=== AIM OF THE EXERCISE ===
For this listing, the lines between the one holding "Task: Click the list view icon in header" and the one holding "Image resolution: width=1400", inclusive, must be set down exactly.
____
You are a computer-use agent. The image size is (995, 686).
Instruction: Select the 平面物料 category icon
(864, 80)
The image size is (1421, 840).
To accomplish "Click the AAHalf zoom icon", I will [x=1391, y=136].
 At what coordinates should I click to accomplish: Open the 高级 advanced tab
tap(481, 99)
____
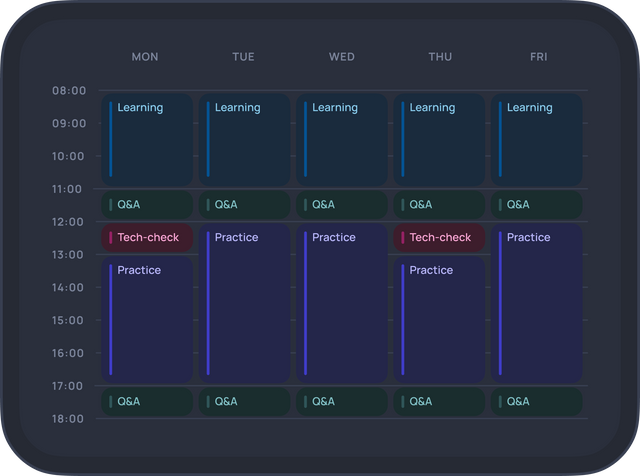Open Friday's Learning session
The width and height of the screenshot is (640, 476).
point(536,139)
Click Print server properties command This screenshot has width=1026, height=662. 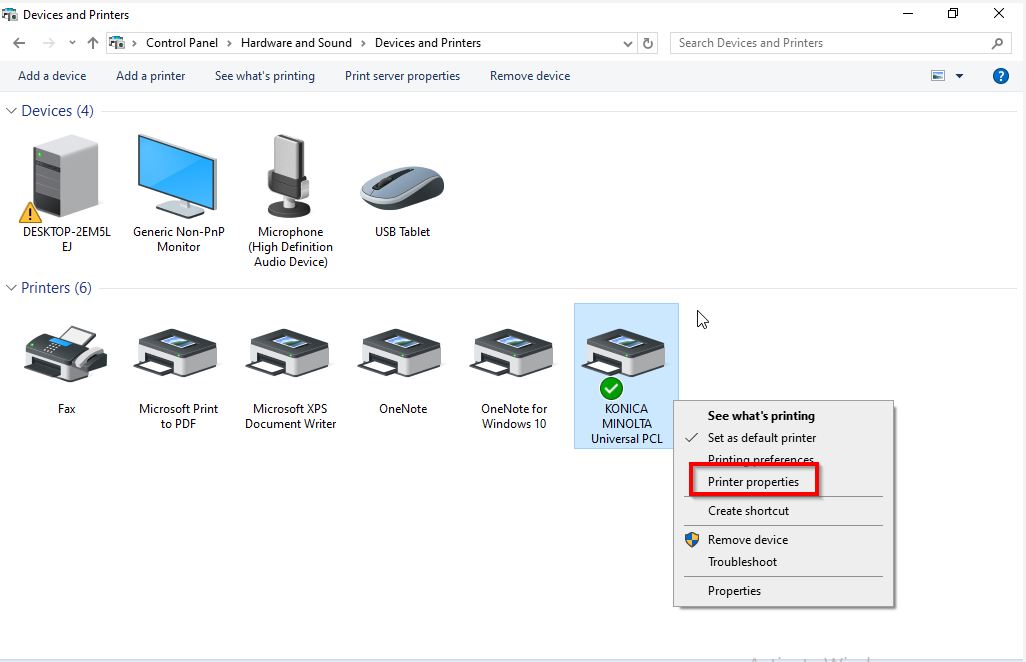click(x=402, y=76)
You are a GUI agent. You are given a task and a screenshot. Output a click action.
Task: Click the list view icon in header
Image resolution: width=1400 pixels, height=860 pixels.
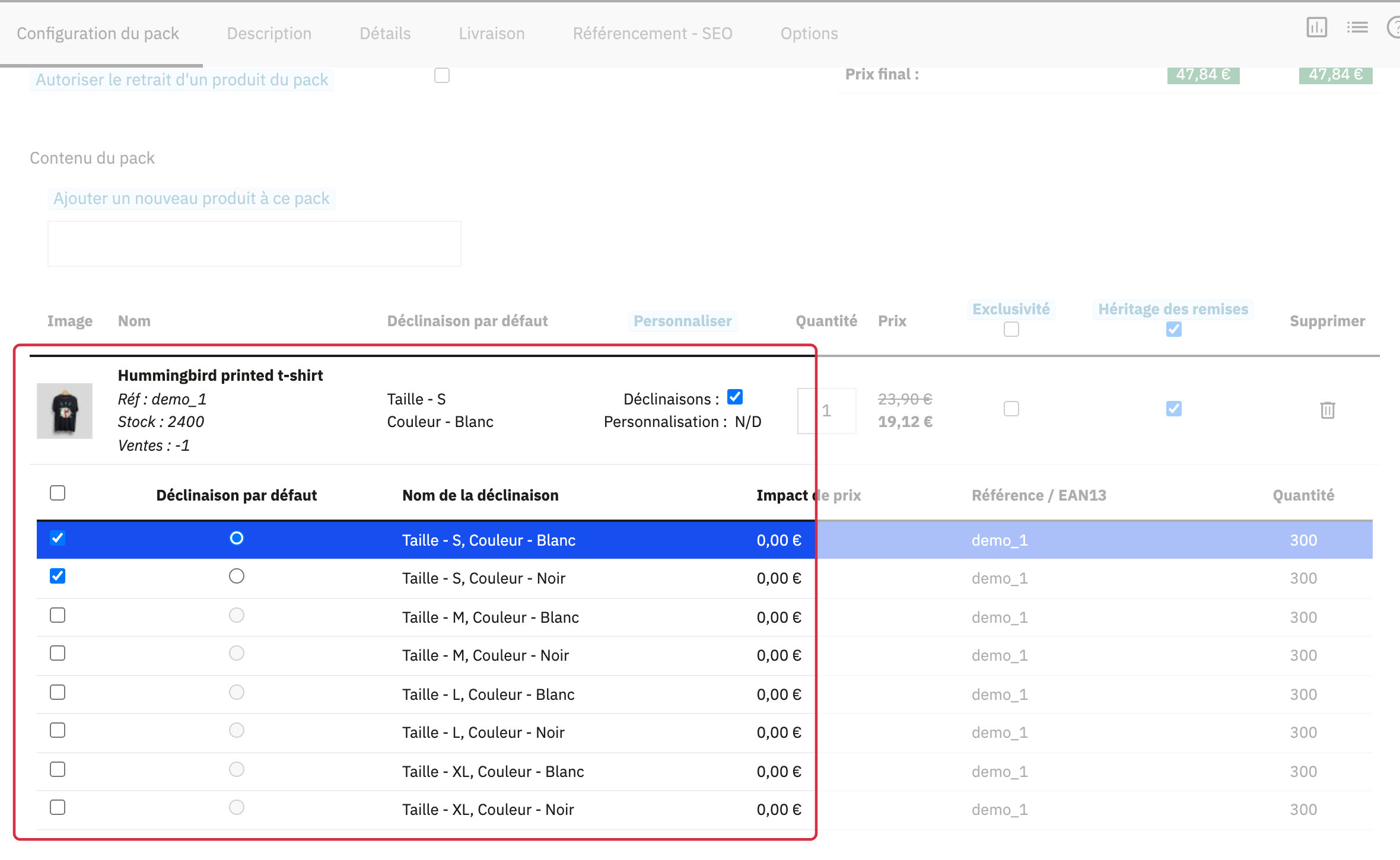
____
=== REPLY ===
Task: Click the list view icon in header
Image resolution: width=1400 pixels, height=860 pixels.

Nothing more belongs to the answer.